The Hidden Reason Most Enterprise AI Deployments Break Down
Kognitos founder and CEO Binny Gill joins the AI 2030 podcast by Cadre AI to unpack why most enterprise AI projects stall, and what it actually takes to move from experimentation to dependable production.

AI 2030 is the podcast from Cadre AI on how enterprises actually adopt AI. In this 18-minute episode, recorded June 2026, Kognitos founder and CEO Binny Gillformer CTO of Nutanix, makes a counterintuitive argument: most enterprise AI projects don’t fail because the AI can’t perform. They fail because nobody documented what the AI is actually supposed to do, or how it should behave when things get ambiguous.
Binny spent five years solving that by making English the programming language for business process automation, with a proprietary interpreter that extracts precision from ambiguity rather than demanding it upfront, the same way a parent figures out what a toddler wants. His architecture deliberately avoids using LLMs during execution: for deterministic workflows like order-to-cash or vendor onboarding, injecting a creative model at runtime is a liability. The LLM earns its place at design time, not in the loop.

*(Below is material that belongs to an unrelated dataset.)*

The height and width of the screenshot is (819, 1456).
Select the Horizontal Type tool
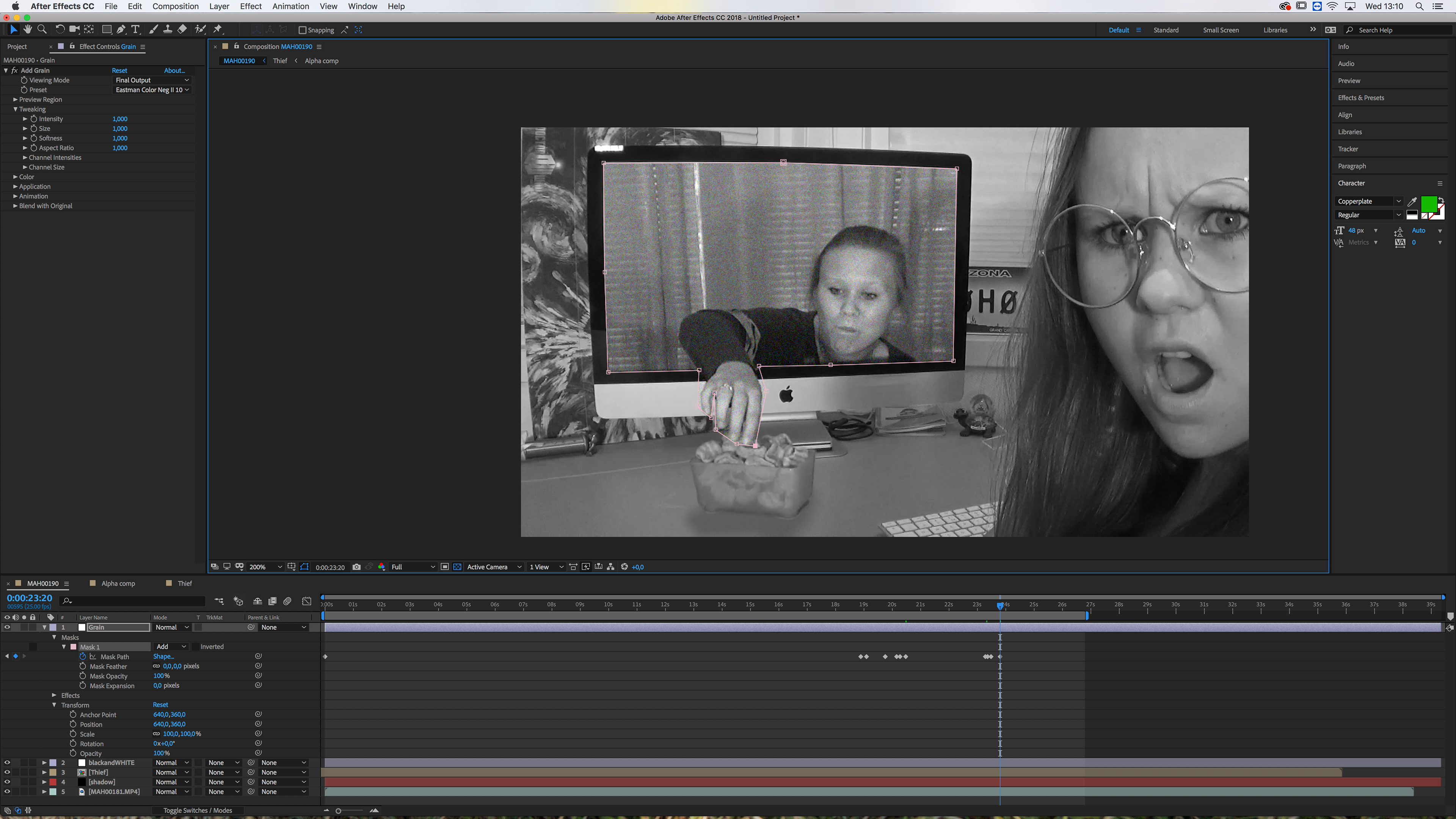pyautogui.click(x=136, y=30)
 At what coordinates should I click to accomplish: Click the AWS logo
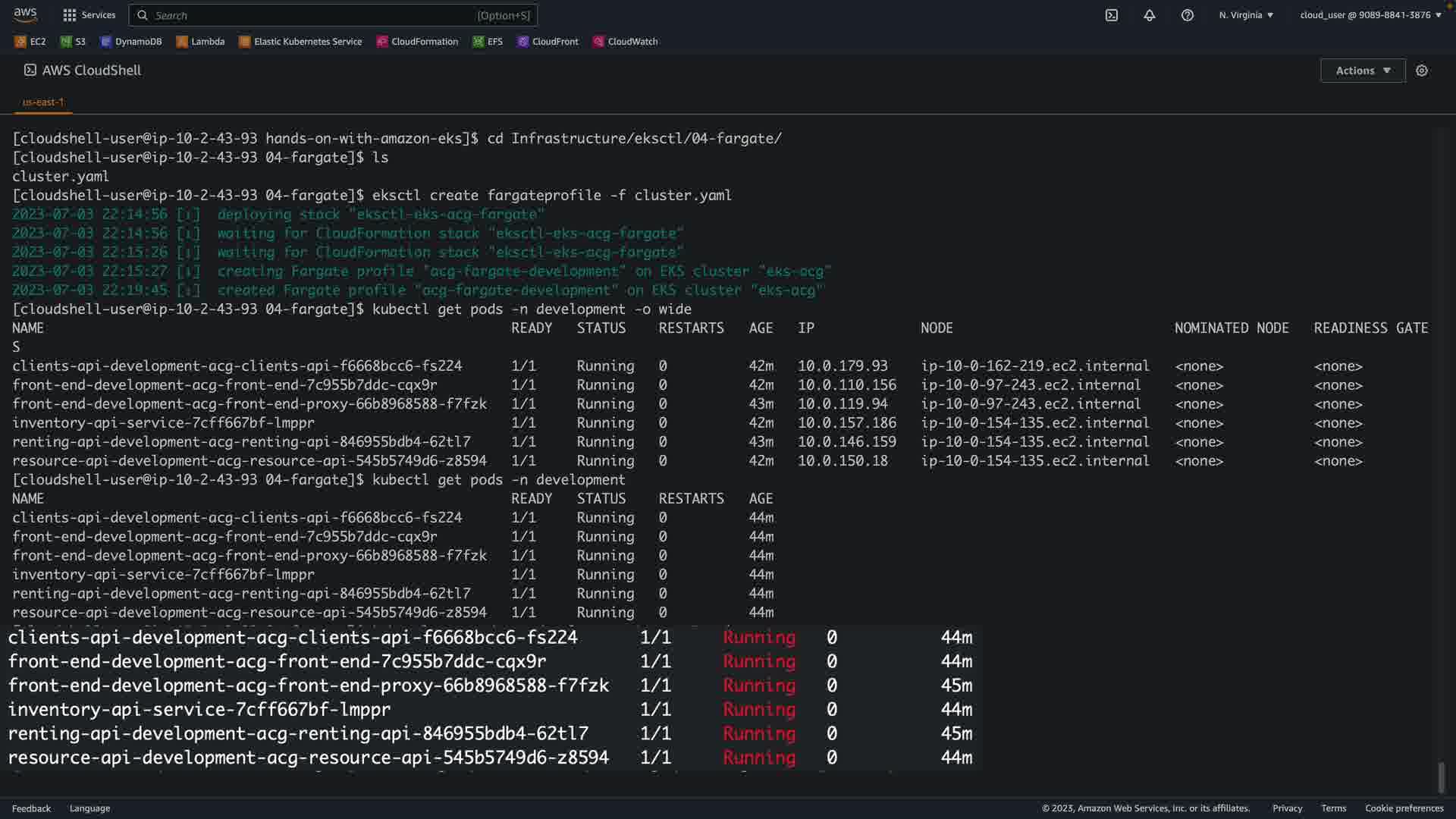point(25,14)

He also makes a pointed argument about what AI governance actually requires that most companies are unprepared for: with AI, every model is a blank slate, which means the tacit knowledge that has always lived in people’s heads has to be explicitly captured, or it won’t exist. His 2030 prediction reframes the whole conversation away from technology capability and toward organizational architecture.
Topics discussed
- Why the English interpreter was always the problem, not the language itself
- Neurosymbolic architecture: separating creative AI at design time from deterministic execution at runtime
- Why the “toddler” model of ambiguity resolution beats forcing precise inputs upfront
- Why zero behavioral assumptions with AI models demand a new documentation standard
- How AI autonomously authors tribal knowledge rather than relying on humans to write it down
- The three enterprise buyer personas (CFO, CIO, Chief AI Officer) and what each one is evaluating
- “Tailor shop vs. assembly line” as a framework for assessing organizational AI readiness by 2030
- Why legacy company architecture, not technology, is what fails in the transition
About the guest
Binny Gill is the founder and CEO of Kognitos, a Silicon Valley company building deterministic agentic AI for large enterprises using English as a programming language. Before founding Kognitos, he spent eight years at Nutanix, rising from early engineer to CTO and helping scale the company to a $7B market cap and $1.5B in revenue. He holds close to 100 patents in computer science, an M.S. from the University of Illinois Urbana-Champaign, and a B.Tech from IIT Kanpur.